Text excerpt:
%%
Noisy performance ratio of the GNM with $η=0$ with a corresponding LIF neuron on the task of learning one and three classes of patterns. The noisy performance ratio is defined as the average noisy performance of the LIF neuron divided by that of the GNM (ALL). Both neuron models have been trained for 60,000 epochs with the following parameters: GNM: $α=0.3$, $η=0$, $β=0.3$; LIF: $α=0.3$, and varied length of the refractory period.

In addition to comparing the GNM to other neural models trained using the same algorithm, we also contrasted the performance of the original ALL algorithm with training techniques involving more information about the time of the error (i.e., error trace learning; see section 2.3.2). We find that the error trace learning algorithm has consistently outperformed ALL (see Figure 7). Out of 50 training simulations that we conducted (for a GNM neuron with parameters $η=0$, $α=0.3$), 46 achieved a better result in terms of noisy performance when using the ET method. This tells us that despite the fact that the ALL is an elegant and simple training rule, it is also suboptimal.

Moreover, we propose an extension of the ET rule to setups of multilayer networks. The error backpropagation algorithm (see section 2.3.3) can be applied directly to the GNM (see Figure 7). However, for the present task, we could not find any benefits in applying backpropagation. This is not to say that for more complex problems, backpropagation may be beneficial in SNNs. Exploring this is beyond the scope of this letter, and we leave it to future research.
%%
Data excerpts:
%%
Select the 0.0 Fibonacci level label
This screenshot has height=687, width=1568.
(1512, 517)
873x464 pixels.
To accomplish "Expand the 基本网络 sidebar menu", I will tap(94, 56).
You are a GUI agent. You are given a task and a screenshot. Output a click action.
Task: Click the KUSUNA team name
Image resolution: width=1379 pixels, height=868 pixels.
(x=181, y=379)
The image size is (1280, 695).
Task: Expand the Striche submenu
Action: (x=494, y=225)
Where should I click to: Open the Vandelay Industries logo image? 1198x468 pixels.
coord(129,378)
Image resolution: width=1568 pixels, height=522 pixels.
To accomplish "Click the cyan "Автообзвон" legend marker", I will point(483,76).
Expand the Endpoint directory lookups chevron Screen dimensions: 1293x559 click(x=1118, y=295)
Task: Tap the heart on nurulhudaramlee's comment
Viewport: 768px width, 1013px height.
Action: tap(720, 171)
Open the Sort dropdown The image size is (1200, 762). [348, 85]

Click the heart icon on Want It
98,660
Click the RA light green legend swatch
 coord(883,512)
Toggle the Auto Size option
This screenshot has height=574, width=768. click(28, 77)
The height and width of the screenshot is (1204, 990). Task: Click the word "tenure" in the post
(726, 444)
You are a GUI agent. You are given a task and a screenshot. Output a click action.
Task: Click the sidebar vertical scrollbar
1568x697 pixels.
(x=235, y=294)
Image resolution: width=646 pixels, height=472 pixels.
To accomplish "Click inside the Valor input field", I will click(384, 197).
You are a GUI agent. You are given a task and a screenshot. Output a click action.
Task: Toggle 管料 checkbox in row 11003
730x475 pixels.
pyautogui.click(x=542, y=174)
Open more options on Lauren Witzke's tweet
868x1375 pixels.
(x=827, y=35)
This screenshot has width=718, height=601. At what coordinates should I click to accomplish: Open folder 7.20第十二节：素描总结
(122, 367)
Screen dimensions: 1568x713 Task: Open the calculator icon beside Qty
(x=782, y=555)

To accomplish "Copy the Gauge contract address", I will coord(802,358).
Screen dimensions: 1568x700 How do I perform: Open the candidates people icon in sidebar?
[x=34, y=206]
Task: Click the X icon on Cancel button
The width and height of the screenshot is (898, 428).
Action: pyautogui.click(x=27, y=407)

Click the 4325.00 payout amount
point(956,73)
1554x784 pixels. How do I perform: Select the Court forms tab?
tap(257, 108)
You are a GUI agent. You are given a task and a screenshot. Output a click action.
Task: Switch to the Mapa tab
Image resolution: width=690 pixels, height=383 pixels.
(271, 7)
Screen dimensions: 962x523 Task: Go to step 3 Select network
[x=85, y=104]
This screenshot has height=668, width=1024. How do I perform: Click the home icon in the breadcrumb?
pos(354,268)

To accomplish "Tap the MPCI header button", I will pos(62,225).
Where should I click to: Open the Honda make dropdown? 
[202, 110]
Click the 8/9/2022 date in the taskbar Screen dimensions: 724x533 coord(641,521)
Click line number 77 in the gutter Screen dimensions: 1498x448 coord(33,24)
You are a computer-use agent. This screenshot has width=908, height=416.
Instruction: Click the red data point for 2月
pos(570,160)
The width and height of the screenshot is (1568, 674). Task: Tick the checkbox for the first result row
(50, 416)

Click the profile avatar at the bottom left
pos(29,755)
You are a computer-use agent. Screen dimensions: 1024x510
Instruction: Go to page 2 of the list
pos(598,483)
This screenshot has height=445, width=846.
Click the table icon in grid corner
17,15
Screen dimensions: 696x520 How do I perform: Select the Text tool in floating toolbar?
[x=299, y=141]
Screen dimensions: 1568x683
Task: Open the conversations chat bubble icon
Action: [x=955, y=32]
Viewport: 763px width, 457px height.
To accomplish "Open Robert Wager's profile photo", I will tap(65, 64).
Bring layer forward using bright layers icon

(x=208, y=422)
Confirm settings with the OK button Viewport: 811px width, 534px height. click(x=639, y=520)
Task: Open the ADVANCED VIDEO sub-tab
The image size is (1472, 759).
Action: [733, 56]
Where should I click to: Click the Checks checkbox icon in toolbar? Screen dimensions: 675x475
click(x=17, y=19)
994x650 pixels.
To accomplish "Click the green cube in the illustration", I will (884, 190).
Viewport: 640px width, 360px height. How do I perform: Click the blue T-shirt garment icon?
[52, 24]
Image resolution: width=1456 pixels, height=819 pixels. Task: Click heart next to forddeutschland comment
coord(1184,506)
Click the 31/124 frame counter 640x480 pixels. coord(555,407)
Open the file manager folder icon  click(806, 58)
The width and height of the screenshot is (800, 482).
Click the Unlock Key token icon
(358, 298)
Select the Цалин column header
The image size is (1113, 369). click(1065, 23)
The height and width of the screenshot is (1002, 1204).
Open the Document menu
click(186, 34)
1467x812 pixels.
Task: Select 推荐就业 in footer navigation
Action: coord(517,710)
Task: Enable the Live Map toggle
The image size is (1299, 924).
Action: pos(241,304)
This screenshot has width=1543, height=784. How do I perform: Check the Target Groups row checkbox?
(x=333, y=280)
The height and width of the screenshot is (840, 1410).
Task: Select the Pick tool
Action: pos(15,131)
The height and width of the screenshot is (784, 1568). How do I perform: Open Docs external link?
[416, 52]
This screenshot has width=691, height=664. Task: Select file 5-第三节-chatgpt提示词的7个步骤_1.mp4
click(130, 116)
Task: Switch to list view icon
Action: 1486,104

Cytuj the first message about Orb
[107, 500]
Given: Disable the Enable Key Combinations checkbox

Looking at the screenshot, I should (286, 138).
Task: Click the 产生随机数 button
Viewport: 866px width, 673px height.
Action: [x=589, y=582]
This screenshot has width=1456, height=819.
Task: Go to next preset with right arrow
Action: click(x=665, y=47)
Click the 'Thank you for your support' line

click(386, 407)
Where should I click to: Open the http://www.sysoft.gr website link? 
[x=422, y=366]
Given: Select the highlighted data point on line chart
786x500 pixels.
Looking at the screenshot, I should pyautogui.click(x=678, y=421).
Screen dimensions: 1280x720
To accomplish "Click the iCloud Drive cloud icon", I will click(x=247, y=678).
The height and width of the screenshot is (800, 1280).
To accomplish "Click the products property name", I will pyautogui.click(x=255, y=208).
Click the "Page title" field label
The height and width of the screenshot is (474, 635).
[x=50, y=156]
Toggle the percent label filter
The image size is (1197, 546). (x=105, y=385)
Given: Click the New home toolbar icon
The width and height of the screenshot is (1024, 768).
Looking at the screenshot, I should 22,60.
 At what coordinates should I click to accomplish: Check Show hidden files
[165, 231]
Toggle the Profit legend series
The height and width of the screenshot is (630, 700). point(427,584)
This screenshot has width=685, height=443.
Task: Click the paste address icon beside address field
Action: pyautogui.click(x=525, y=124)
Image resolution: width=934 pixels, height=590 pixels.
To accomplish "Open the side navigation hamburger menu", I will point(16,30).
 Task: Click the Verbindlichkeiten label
%%
Work instruction:
Reproduce the passage from the text on training the GNM neuron word for word, starting with "Noisy performance ratio of" and going on through "the refractory period.".

Answer space:
Noisy performance ratio of the GNM with $η=0$ with a corresponding LIF neuron on the task of learning one and three classes of patterns. The noisy performance ratio is defined as the average noisy performance of the LIF neuron divided by that of the GNM (ALL). Both neuron models have been trained for 60,000 epochs with the following parameters: GNM: $α=0.3$, $η=0$, $β=0.3$; LIF: $α=0.3$, and varied length of the refractory period.